Unmittelbare Eindrücke und Reflexion vermischen sich in Balthasar Waitz’ Erzählweise; an ihren besten Stellen in einem Wort. Wenn etwa das Kind Georg im titelgebenden „Krähensommer“ vom Turnlehrer Augustin erzählt, der keine „schwere Hand“ gehabt habe. „Dieser Oberidiot liebte es jedoch, den Kindern zum Spaß die Ohren zu verdrehen.“ „Oberidiot“ – gehobenem Stil entspricht das wohl nicht, aber um als Provokation durchzugehen, ist es wiederum zu harmlos. Und doch, was könnte treffender sein? In diesem einen Wort verknüpft sich die aufgestaute Wut des Kindes, das noch keine böseren Schimpfwörter kennt oder sich nur noch nicht getraut, sie gegen eine Person, die noch immer Respektsperson ist, zu verwenden, und die spontane des erwachsenen Erzählers, der eigentlich gerade über die Theateraufführungen im Kulturheim spricht, bei denen der Lehrer immer die Rolle des bösen Großbauern bekam. „Wir Kinder wussten warum.“


Überhaupt die Theateraufführungen im Kulturheim. „Dort, auf der Bühne, mussten unsere Leute jetzt auch die Genossen spielen. Obwohl sie alle als schwäbische Bauern verkleidet waren.“ In diesem kleinen Bonmot offenbart sich die ganze Farce, die Waitz beschreibt. Man gelangt wieder zum Begriff der Peripherie und den Theorien, die ihn gern verwenden. Der indisch-britische Kulturwissenschaftler Homi K.  Bhabha hat dort die „Mimikry“ als Strategie ausgemacht, durch das Imitieren der Herrschaftspraktiken diese zu untergraben. An der Peripherie der Peripherie, als die Waitz das Banater Hinterland beschreibt, wird eine doppelte Mimikry angewandt: Der Bauer wird Genosse wird Bauer. Alles bleibt beim Alten und bricht dabei zusammen. Es ist insofern nicht verwunderlich, dass die kurzen Erzählungen, die in der jüngeren Zeit – „nach der Wende“ – spielen, weniger überzeugend ausfallen.

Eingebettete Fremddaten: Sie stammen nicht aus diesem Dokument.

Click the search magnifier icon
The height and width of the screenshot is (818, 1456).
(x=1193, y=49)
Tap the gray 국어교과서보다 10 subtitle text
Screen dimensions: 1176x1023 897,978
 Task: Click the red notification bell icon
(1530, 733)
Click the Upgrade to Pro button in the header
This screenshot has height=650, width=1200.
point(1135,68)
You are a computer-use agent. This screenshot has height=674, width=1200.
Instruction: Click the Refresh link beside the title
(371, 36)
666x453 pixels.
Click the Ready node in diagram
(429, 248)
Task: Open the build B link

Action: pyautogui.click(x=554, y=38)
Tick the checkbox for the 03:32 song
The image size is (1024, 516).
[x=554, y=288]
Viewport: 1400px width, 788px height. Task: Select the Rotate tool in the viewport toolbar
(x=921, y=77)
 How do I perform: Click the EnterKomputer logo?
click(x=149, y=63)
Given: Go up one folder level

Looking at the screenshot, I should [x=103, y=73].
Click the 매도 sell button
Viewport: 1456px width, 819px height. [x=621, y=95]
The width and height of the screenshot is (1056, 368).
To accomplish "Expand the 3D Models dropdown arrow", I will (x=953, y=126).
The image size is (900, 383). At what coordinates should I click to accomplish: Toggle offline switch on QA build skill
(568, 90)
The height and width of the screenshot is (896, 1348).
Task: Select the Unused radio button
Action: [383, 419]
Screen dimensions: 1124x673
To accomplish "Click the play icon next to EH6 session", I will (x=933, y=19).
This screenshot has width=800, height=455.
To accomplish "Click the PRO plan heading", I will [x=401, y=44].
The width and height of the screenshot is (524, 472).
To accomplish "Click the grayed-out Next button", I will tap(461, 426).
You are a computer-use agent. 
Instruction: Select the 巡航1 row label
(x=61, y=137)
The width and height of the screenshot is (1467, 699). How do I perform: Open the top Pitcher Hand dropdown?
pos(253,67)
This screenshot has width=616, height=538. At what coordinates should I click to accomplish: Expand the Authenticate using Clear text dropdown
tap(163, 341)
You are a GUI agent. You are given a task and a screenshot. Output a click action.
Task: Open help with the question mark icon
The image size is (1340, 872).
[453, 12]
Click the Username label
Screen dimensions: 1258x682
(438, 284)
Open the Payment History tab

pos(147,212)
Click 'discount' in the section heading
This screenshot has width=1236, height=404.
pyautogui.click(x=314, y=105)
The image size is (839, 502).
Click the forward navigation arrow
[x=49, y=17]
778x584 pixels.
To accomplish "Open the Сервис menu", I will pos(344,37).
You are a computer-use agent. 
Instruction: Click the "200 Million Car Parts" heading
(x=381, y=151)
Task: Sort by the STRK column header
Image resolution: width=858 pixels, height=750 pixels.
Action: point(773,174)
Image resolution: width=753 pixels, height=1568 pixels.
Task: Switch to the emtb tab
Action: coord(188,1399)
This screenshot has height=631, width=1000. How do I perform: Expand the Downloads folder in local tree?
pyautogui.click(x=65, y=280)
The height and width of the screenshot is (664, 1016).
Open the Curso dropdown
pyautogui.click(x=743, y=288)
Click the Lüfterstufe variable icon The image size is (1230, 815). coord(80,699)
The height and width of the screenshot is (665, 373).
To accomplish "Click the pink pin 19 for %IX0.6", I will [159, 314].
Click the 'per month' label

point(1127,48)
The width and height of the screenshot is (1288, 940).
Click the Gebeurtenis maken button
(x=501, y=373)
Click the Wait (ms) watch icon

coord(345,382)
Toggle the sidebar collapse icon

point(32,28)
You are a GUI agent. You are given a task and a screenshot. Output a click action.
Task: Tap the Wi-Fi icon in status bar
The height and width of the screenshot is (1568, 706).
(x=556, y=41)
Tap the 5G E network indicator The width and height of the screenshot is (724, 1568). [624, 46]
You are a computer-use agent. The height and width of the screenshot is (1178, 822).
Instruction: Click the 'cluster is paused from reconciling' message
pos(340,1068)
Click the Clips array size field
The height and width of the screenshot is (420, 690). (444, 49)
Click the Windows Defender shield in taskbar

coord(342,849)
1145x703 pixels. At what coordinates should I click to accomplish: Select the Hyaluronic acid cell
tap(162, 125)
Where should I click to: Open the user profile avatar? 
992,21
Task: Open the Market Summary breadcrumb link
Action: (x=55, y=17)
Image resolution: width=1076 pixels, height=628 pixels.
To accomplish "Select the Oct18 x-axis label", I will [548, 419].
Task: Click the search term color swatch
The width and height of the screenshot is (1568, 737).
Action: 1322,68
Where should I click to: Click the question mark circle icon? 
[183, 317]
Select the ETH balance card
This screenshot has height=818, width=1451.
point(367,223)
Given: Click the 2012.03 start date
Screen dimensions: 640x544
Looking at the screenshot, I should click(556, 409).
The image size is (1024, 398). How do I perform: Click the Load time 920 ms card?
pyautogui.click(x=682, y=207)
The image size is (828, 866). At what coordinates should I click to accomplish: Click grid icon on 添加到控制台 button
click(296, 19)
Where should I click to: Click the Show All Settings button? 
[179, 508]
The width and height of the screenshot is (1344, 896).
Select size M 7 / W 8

Die „Geschichten“ sind oft nur kurze Szenen, Momentaufnahmen. Und auch die längeren Erzählungen, wie der titelgebende „Krähensommer“, sind wenig spektakulär – wie auch im Hinterland? Die Gedanken, Gefühle, Wünsche der Figuren stehen im Vordergrund. Oder eigentlich nicht, denn auch sie blitzen nur augenblicksweise hervor in den Beschreibungen des Hinterlands. Das Hinterland und was es aus einem macht, wird als Hinterland und durch die Brille, die einem das Hinterland aufsetzt, gezeigt. Anderes gesagt: Waitz dechiffriert es in Gleichnissen, die jener Welt entstammen. „Meine selige Mutter liegt auf der Großmutter mit der schmalen Brust drauf. Und auf dem Großvater, den schon alle vergessen haben. Unser Grab ist ein Familiengrab. Ich stell mir das Ganze wie ein riesengroßes Einmachglas vor.“ Waitz findet mehrmals solche treffenden Bilder, das vom Einmachglas ist wahrscheinlich das beste. Wunderbar passt es in diese Landschaft und in den Alltag der Menschen.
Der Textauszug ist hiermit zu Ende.